Identification of a Novel N7-Methylguanosine-Related LncRNA Signature Predicts the Prognosis of Hepatocellular Carcinoma and Experiment Verification

Abstract

(1) Background: It is well-known that long non-coding RNAs (lncRNAs) and N7-methylguanosine (m7G) contribute to hepatocellular carcinoma (HCC) progression. However, it remains unclear whether lncRNAs regulating m7G modification could predict HCC prognosis. Thus, we sought to explore the prognostic implications of m7G-related lncRNAs in HCC patients. (2) Methods: Prognostic M7G-related lncRNAs obtained from The Cancer Genome Atlas (TCGA) database were screened by co-expression analysis and univariate Cox regression analysis. Next, the m7G-related lncRNA signature (m7GRLSig) was conducted by Least absolute shrinkage and selection operator (LASSO) Cox regression and multivariate Cox regression analysis. Kaplan–Meier analysis and time-dependent receiver operating characteristics (ROC) assessed the prognostic abilities of our signature. Univariate and multivariate Cox regression, nomogram, and principal component analysis (PCA) were conducted to evaluate our signature. Subsequently, we investigated the role of m7GRLSig on the immune landscape and sensitivity to drugs in HCC patients. The potential function of lncRNAs obtained from the prognostic signature was explored by in vitro experiments. (3) Results: A novel m7GRLSig was identified using seven meaningful lncRNA (ZFPM2-AS1, AC092171.2, PIK3CD-AS2, NRAV, CASC19, HPN-AS1, AC022613.1).

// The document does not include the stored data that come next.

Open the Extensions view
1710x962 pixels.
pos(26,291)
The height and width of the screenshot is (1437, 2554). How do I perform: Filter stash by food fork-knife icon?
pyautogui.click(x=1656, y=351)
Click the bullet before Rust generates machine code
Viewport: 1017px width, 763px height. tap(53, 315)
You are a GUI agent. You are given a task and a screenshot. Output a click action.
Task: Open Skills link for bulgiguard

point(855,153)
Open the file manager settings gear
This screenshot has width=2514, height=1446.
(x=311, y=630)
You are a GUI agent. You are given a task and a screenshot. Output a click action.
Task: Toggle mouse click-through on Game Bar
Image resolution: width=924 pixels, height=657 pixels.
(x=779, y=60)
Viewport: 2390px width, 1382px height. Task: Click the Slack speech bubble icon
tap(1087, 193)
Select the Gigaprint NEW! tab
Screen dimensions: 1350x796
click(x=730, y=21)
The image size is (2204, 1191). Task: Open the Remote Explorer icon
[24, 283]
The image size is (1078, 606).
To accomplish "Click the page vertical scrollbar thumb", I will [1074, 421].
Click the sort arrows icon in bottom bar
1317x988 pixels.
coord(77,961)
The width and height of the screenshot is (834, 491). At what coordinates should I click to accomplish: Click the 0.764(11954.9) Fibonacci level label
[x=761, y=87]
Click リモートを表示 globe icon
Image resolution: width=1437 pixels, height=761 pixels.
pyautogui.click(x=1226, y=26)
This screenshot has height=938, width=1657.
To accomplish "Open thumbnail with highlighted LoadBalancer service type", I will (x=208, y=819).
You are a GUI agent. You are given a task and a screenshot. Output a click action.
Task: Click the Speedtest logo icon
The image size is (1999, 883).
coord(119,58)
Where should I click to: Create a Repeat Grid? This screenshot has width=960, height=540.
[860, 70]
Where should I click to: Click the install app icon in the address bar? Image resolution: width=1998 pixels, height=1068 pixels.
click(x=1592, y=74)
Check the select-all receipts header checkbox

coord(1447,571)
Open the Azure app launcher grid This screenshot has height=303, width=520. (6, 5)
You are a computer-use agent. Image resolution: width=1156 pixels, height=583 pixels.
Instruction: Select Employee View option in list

The m7GLPSig exhibited worse survival in the high-risk group and served as an independent prognostic factor. The m7GRLSig stratification was sensitive in assessing the immune landscape and sensitivity to drugs between the high-risk and low-risk groups. Finally, in vitro experiments confirmed that the knockdown of NRAV was accompanied by the downregulation of METTL1 during HCC progression. (4) Conclusions: The m7G-related signature is a potential predictor of HCC prognosis and contributes to individualize the effective drug treatment of HCC.